Alison van Diggelen: Will your son or daughter stay at the helm?

Yvon Chouinard: I don’t know…I have no idea what’s going to happen after I’m dead.

Alison van Diggelen: Are you grooming them to do so?

Yvon Chouinard: Yeah, they are slowly taking over more responsibility, absolutely. My daughter is head of sportswear design right now and my son is on the board. They both have the same values that my wife and I have.

Alison van Diggelen: One last question: going back to Scotland – John Muir, I know he’s been an inspiration to you. Do you have a favorite quote or inspiration from him?

Yvon Chouinard: [laughter] When I was a climber, it was John Muir and Emerson, Thoreau and the transcendentalists, philosophers which had a different attitude to climbing mountains than say the Europeans did, which was to conquer the mountains and our attitude was: you climb them and leave no trace of having been there.

Listen to my report on Chouinard and consumerism on the BBC World Service (starts @16:00 on the podcast)

Here are Fresh Dialogues Transcript & Highlights of my BBC Report

Want to hear more interviews and reports: Subscribe to Fresh Dialogues on iTunes

This is the second in the series: Fresh Dialogues Uncut

The “Uncut” series launched with an in-depth interview with Google’s Dave Burke

BBC Report: Patagonia Founder On Why Business Needs a Healthy Environment

BBC Report: Patagonia Founder On Why Business Needs a Healthy Environment

By Alison van Diggelen, host of Fresh Dialogues

Why should businesses even care about a healthy environment? That’s a fundamental issue for Yvon Chouinard, founder of Patagonia, the outdoor clothing company. Chouinard and Patagonia are respected by many environmentalists who credit them for putting this philosophy into practice:

“Fundamentally, businesses are responsible to their resource base. Without a healthy environment there are no shareholders, no employees, no customers and no business.
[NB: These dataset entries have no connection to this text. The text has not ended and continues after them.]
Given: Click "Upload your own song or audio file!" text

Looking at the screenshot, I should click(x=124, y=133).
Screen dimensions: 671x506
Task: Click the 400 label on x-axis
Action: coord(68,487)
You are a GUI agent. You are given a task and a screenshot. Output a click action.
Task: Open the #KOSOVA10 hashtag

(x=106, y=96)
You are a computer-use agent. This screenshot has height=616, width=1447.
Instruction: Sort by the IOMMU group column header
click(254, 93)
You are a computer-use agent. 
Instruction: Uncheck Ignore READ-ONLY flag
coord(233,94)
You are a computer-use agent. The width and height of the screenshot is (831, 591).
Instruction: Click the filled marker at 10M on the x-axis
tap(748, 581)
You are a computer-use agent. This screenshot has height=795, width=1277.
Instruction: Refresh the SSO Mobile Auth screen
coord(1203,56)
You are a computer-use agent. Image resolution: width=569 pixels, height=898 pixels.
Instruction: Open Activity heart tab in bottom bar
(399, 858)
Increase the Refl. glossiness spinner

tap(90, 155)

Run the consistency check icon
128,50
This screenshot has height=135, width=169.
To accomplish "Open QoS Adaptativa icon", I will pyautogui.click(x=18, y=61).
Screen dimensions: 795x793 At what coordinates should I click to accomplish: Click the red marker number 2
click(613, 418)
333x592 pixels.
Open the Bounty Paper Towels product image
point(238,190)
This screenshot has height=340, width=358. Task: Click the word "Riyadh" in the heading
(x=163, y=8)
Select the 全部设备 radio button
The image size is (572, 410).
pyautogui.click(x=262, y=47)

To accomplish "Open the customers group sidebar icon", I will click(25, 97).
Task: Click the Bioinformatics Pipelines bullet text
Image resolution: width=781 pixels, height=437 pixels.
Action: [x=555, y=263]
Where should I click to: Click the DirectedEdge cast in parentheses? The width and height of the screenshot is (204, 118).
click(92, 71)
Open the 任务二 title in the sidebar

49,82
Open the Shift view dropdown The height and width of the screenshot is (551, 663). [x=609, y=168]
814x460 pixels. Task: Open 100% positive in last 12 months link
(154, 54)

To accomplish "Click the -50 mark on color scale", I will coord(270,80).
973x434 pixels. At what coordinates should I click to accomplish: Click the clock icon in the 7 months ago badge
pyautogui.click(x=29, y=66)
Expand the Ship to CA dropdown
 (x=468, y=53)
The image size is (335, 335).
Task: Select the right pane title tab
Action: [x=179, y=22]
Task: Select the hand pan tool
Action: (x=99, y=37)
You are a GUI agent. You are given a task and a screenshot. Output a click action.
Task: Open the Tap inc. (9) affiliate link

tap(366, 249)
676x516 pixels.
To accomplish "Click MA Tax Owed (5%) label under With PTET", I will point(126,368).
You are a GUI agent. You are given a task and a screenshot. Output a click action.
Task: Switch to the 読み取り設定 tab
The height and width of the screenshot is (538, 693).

Our mission is to use business to inspire and implement solutions to the environmental crisis” Yvon Chouinard, Patagonia

Chouinard is putting his money where his mouth is with a generous company “Earth Tax” devoted to environmental activism. He explained to me how he’s inspired young people and companies to protect the environment.

Nevertheless, Patagonia is arguably fighting a losing battle, especially at Christmas time, when rampant consumerism is in full swing. Here’s my latest BBC report that explores the contrast between Patagonia’s priorities and that of Silicon Valley shoppers who just want “more stuff” and wouldn’t dream of being seen twice in the same dress (dahling!)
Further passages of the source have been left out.